=== Text provided ===
First orangutan to have open heart surgery (born 1992)

Karen (born June 11, 1992) is a Sumatran orangutan (Pongo abelii), who, on August 27, 1994 at the San Diego Zoo, was the first orangutan to have open heart surgery and in 2021 was among the first non-humans to receive a vaccine for COVID-19.

Concerns for the endangered species of Sumatran orangutan at a time when routine open heart surgery was being performed in human babies, combined with a collaboration between the San Diego Zoo and UC San Diego Health, led to the planning of repairing the large hole in the heart in two-year-old Karen. The operation and after-care required the co-operation of more than 100 volunteers and the resulting procedure was successful and widely publicised. Karen became a favorite with zoo visitors, surviving more than 25 years.

Karen is the subject of a book by Georgeanne Irvine titled Karen’s Heart: The True Story of a Brave Baby Orangutan, published by Blue Sneaker Press in 2018.

==Background==
Wild Sumatran orangutans are critically endangered. In the 1970s, UC San Diego Health (UCSD) pathologist Kurt Benirschke, persuaded zoo trustees to establish a research department, at the zoo's Center for the Reproduction of Endangered Species, which he subsequently led, providing the collaboration between the University and the zoo.

Orangutan and human hearts have much similarity, and open heart surgery had become routine in human babies.

==Early life and family==
Karen, also known as "Kare-Bear", a Sumatran orangutan, was born at the San Diego Zoo on 11 June 1992 to nine-year-old mother Karta and father Otis.

After 1995, Karta lost six infants over the course of 15 years. Observations eventually led to the discovery of Karta's difficulties in breastfeeding due to her small nipples. Her babies were either stillborn or could not latch on and therefore failed to thrive.

The zookeepers observed that Karen was not being nursed in the first few days of life and she was therefore removed from Karta. On reintroducing her back to Karta, no change was seen and Karen was removed again to be handraised. Karta was subsequently sent to Adelaide Zoo in November 1992 and Karen was adopted by orangutan Josephine.

=== Data under study ===
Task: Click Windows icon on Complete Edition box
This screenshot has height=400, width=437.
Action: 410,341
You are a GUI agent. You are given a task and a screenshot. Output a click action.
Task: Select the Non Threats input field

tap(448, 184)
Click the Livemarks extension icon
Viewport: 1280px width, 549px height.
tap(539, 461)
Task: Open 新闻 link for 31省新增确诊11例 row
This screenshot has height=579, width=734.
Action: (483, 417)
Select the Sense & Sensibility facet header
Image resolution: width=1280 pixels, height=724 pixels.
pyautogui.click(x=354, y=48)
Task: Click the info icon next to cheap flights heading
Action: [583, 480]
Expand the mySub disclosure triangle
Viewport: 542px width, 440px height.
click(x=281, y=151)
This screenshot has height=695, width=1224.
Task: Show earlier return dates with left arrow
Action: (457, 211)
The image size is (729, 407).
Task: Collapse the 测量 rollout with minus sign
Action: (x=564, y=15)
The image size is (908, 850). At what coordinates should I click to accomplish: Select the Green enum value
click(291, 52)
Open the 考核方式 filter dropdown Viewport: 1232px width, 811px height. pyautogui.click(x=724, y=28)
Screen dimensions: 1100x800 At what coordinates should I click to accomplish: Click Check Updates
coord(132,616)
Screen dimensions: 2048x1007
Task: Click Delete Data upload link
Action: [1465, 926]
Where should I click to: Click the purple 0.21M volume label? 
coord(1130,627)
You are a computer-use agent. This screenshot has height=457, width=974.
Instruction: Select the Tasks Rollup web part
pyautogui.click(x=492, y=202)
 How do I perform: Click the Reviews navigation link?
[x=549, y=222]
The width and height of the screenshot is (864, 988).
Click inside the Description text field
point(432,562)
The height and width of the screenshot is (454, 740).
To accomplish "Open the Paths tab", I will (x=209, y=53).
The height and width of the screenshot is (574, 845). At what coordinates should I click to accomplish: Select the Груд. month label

=== Task instructions ===
#1 From the orangutan text, repeat the part from "Orangutan and human" to "and father Otis.", swapping "babies" for "infants".
#2 Turn the paragraph in the orangutan text that begins "After 1995, Karta lost" into a short list that keeps its main facts.

=== Responses by task ===
#1
Orangutan and human hearts have much similarity, and open heart surgery had become routine in human infants.

==Early life and family==
Karen, also known as "Kare-Bear", a Sumatran orangutan, was born at the San Diego Zoo on 11 June 1992 to nine-year-old mother Karta and father Otis.

#2
- After 1995, Karta lost six infants over 15 years.
- Observations eventually showed she had trouble breastfeeding because of her small nipples.
- Her babies were either stillborn or could not latch on, so they failed to thrive.